Consigne |
D'après l'extrait sur la stratégie de sécurité nationale américaine, combien de pages comptait la stratégie de sécurité nationale d'Obama en 2015 ?

La nouvelle stratégie de sécurité nationale US ouvre la voie à l'isolement
Article originel : The New National Security Strategy Paves A Path To Isolation
Moon of Alabama
Traduction SLT
Hier, la Maison-Blanche a publié une nouvelle stratégie de sécurité nationale (pdf). La publication a été, ce qui est inhabituel, annoncée par le président dans un discours confus. La nouvelle Stratégie de sécurité nationale (SSN) est anormalement longue :
La stratégie de sécurité nationale de Reagan était de 41 pages, celle de Bush en 2002 était de 31, celle d'Obama en 2015 était de 29. Celle de Trump fait plus de 55 pages: un ensemble de priorités sans trop de priorités en fait.
La première " responsabilité fondamentale " du SSN est :
... de protéger le peuple étatsunien, la patrie et le mode de vie étatsunien...
Micah Zenko souligne que ce n'est pas vraiment le cas :
Rien dans le document... ne traite des menaces, des risques et des préjudices systémiques que les Etatsuniens subissent chaque jour.

Entrées tirées d'une collection:
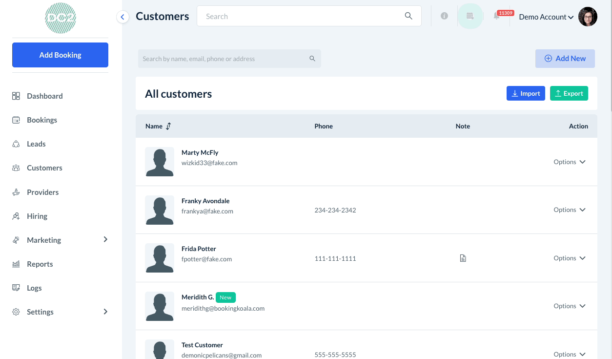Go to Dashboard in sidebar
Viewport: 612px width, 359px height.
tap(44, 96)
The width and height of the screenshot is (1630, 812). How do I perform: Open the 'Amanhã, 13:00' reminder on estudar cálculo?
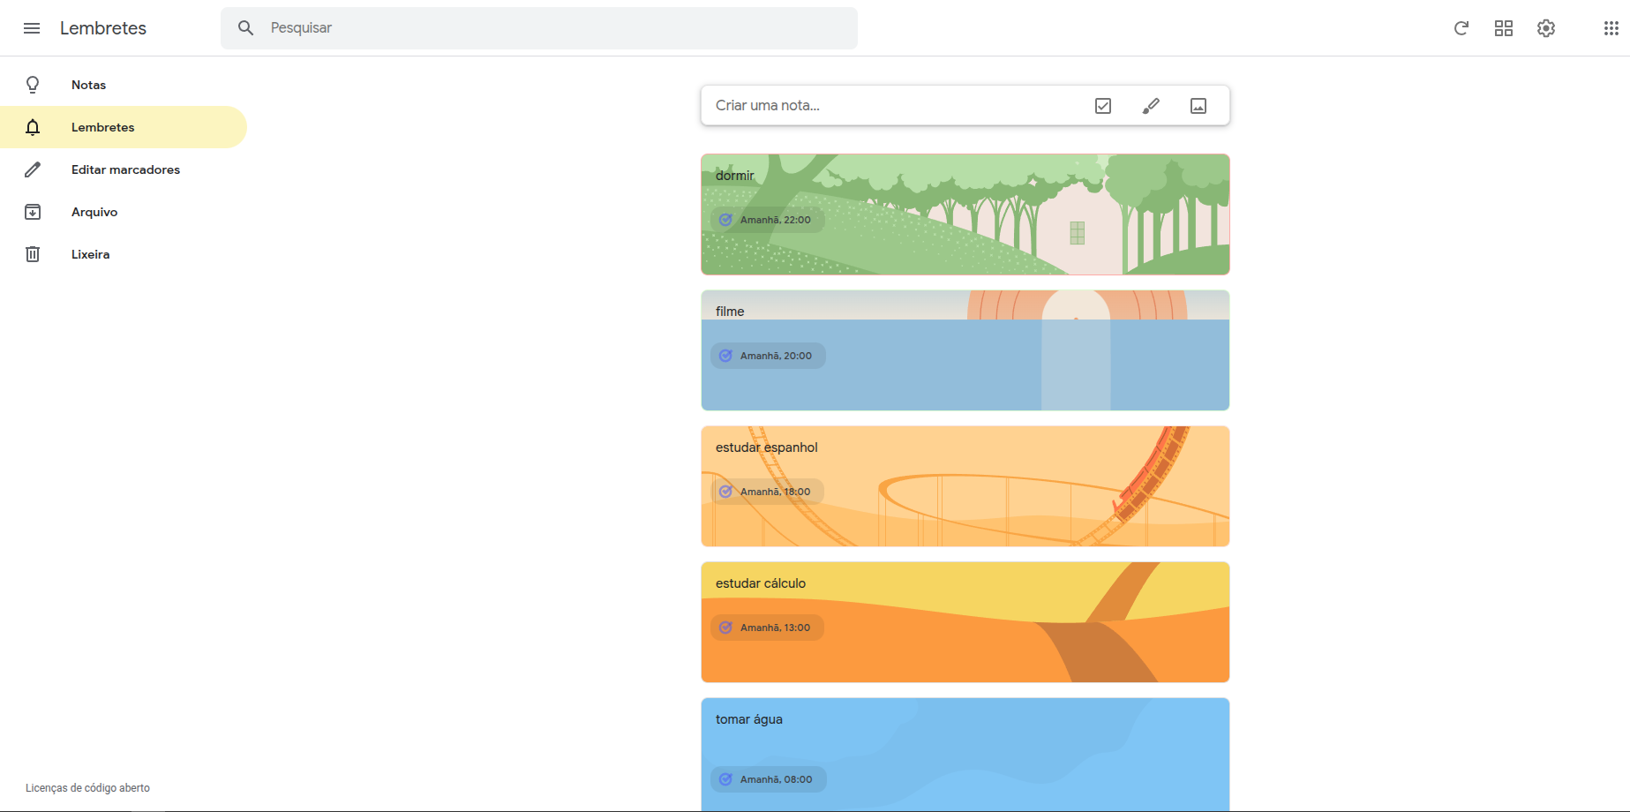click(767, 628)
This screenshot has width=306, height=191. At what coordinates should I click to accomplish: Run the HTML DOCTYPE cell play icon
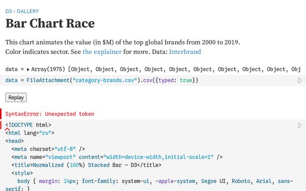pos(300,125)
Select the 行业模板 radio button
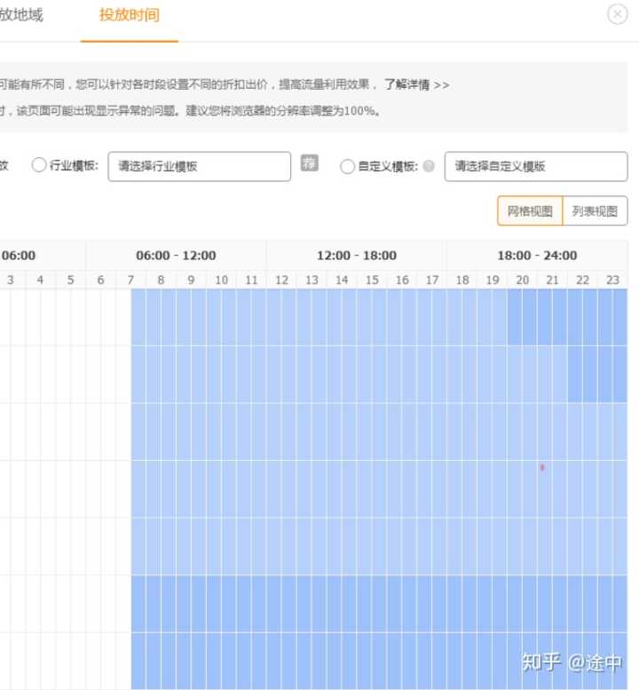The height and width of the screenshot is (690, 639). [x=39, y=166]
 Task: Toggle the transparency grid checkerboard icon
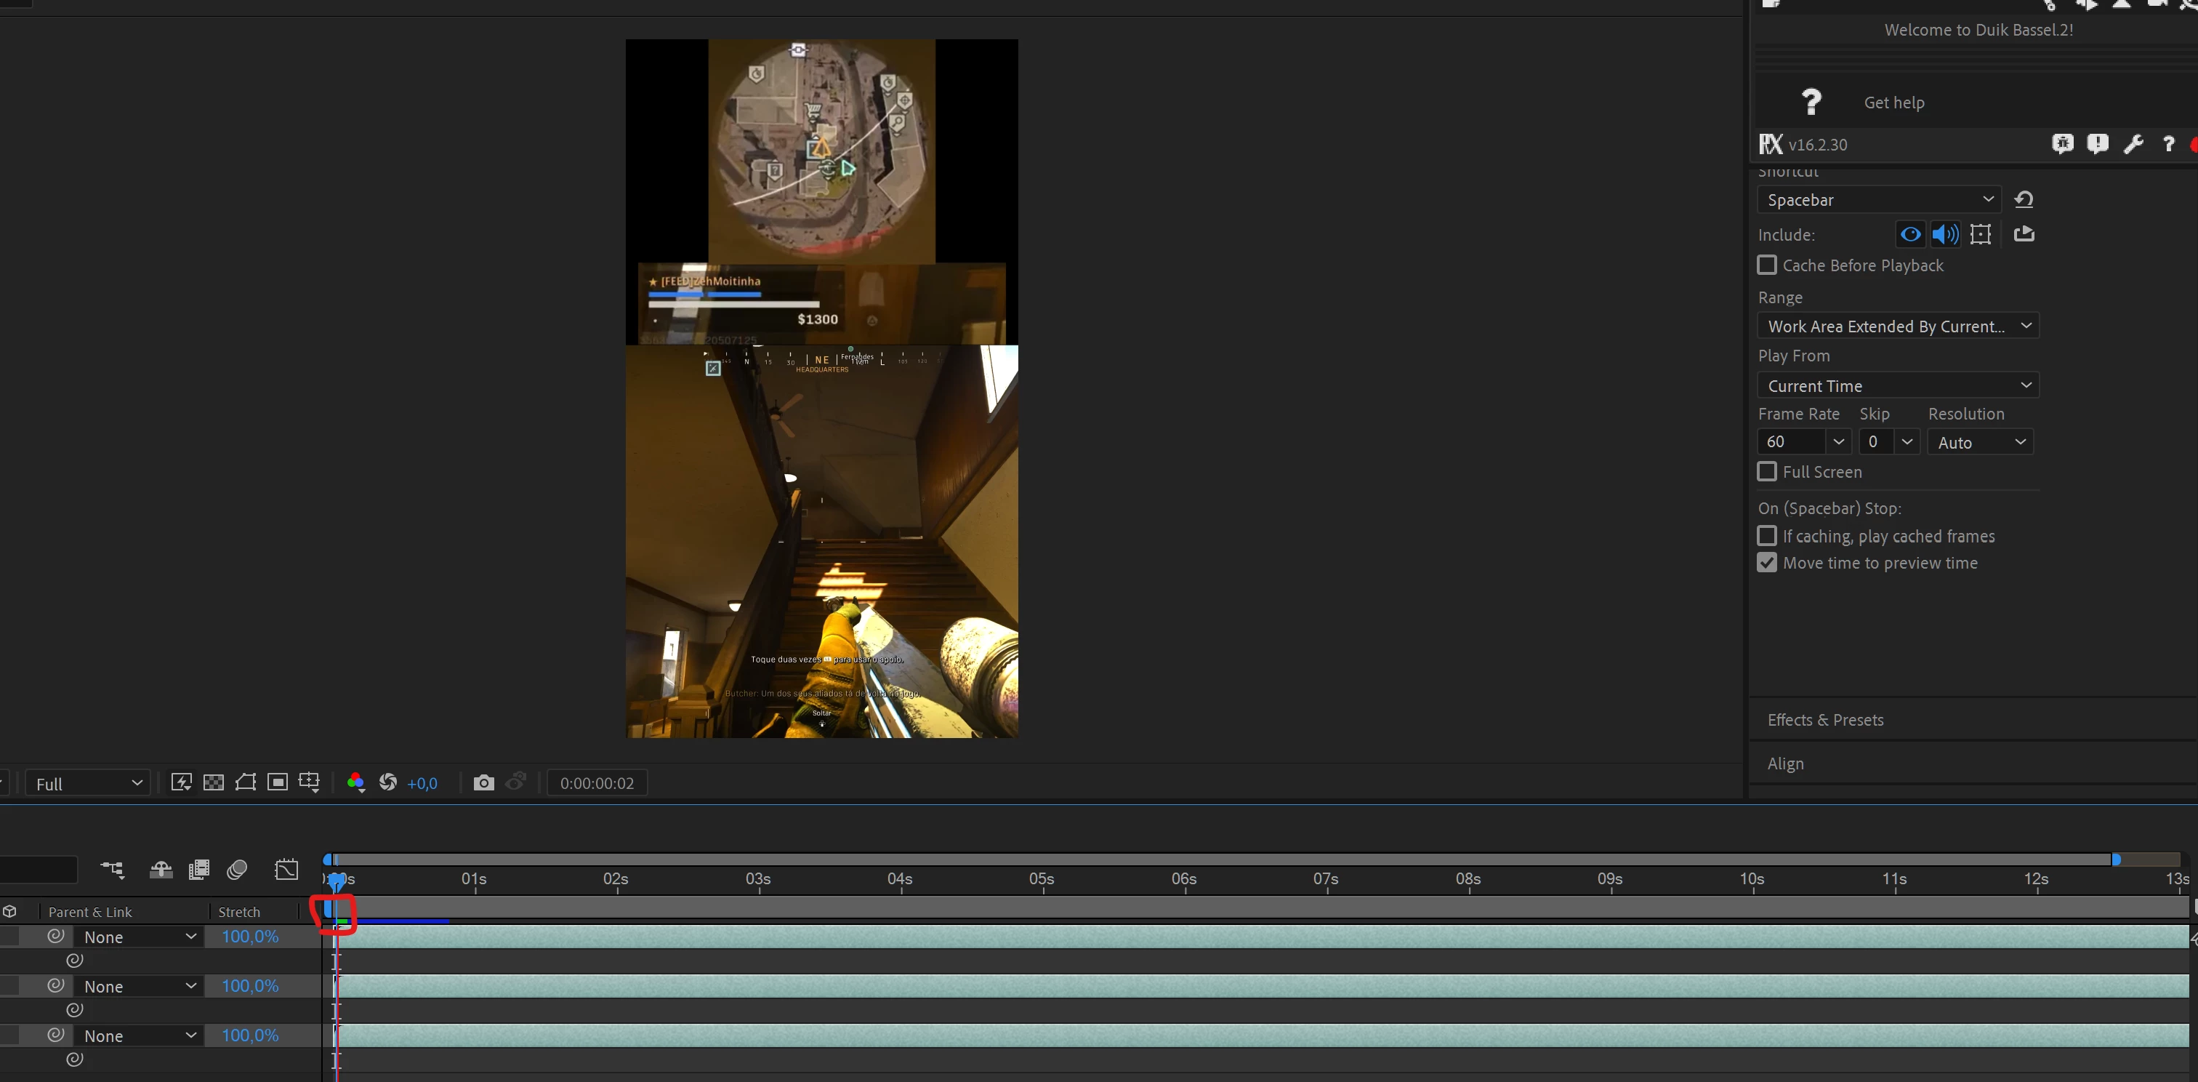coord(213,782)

Réponse attendue |
Elle comptait 29 pages.